◆ To do ◆
Turn all of the material below into a numbered list with one line per item, and omit the blank lines.

+ + + + +

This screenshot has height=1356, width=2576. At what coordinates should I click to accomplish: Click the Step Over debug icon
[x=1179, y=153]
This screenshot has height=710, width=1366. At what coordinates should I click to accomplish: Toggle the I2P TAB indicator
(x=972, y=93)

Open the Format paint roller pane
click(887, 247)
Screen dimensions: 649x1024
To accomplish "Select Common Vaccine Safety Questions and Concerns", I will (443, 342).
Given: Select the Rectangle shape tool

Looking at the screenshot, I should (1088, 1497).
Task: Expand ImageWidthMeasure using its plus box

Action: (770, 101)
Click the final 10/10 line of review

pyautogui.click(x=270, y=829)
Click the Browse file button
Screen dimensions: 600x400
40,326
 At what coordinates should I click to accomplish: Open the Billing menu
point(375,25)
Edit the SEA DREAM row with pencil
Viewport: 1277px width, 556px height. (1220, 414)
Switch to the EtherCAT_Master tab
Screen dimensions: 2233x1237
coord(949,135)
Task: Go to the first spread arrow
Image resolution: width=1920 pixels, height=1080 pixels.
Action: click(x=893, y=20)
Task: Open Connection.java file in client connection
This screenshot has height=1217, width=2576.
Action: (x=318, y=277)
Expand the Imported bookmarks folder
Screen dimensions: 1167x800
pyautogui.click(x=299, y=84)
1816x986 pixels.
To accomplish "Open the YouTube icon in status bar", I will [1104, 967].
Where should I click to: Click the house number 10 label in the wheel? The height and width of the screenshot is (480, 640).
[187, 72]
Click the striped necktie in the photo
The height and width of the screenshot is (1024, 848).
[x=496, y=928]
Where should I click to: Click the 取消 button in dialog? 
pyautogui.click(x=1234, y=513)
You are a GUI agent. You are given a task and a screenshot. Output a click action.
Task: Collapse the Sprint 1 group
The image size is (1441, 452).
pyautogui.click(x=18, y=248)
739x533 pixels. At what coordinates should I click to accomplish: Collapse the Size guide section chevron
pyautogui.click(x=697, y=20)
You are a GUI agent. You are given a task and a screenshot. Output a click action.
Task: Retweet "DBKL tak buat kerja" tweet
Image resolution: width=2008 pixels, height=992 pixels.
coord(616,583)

+ + + + +

◆ Final result ◆
1. This screenshot has height=1356, width=2576. At what coordinates should I click to accomplish: Click the Step Over debug icon
2. [x=1179, y=153]
3. This screenshot has height=710, width=1366. At what coordinates should I click to accomplish: Toggle the I2P TAB indicator
4. (x=972, y=93)
5. Open the Format paint roller pane
6. click(887, 247)
7. Screen dimensions: 649x1024
8. To accomplish "Select Common Vaccine Safety Questions and Concerns", I will (443, 342).
9. Given: Select the Rectangle shape tool
10. Looking at the screenshot, I should (1088, 1497).
11. Task: Expand ImageWidthMeasure using its plus box
12. Action: (770, 101)
13. Click the final 10/10 line of review
14. pyautogui.click(x=270, y=829)
15. Click the Browse file button
16. Screen dimensions: 600x400
17. 40,326
18.  At what coordinates should I click to accomplish: Open the Billing menu
19. point(375,25)
20. Edit the SEA DREAM row with pencil
21. Viewport: 1277px width, 556px height. (1220, 414)
22. Switch to the EtherCAT_Master tab
23. Screen dimensions: 2233x1237
24. coord(949,135)
25. Task: Go to the first spread arrow
26. Image resolution: width=1920 pixels, height=1080 pixels.
27. Action: click(x=893, y=20)
28. Task: Open Connection.java file in client connection
29. This screenshot has height=1217, width=2576.
30. Action: (x=318, y=277)
31. Expand the Imported bookmarks folder
32. Screen dimensions: 1167x800
33. pyautogui.click(x=299, y=84)
34. 1816x986 pixels.
35. To accomplish "Open the YouTube icon in status bar", I will [1104, 967].
36. Where should I click to: Click the house number 10 label in the wheel? The height and width of the screenshot is (480, 640).
37. [187, 72]
38. Click the striped necktie in the photo
39. The height and width of the screenshot is (1024, 848).
40. [x=496, y=928]
41. Where should I click to: Click the 取消 button in dialog? 
42. pyautogui.click(x=1234, y=513)
43. You are a GUI agent. You are given a task and a screenshot. Output a click action.
44. Task: Collapse the Sprint 1 group
45. The image size is (1441, 452).
46. pyautogui.click(x=18, y=248)
47. 739x533 pixels. At what coordinates should I click to accomplish: Collapse the Size guide section chevron
48. pyautogui.click(x=697, y=20)
49. You are a GUI agent. You are given a task and a screenshot. Output a click action.
50. Task: Retweet "DBKL tak buat kerja" tweet
51. Image resolution: width=2008 pixels, height=992 pixels.
52. coord(616,583)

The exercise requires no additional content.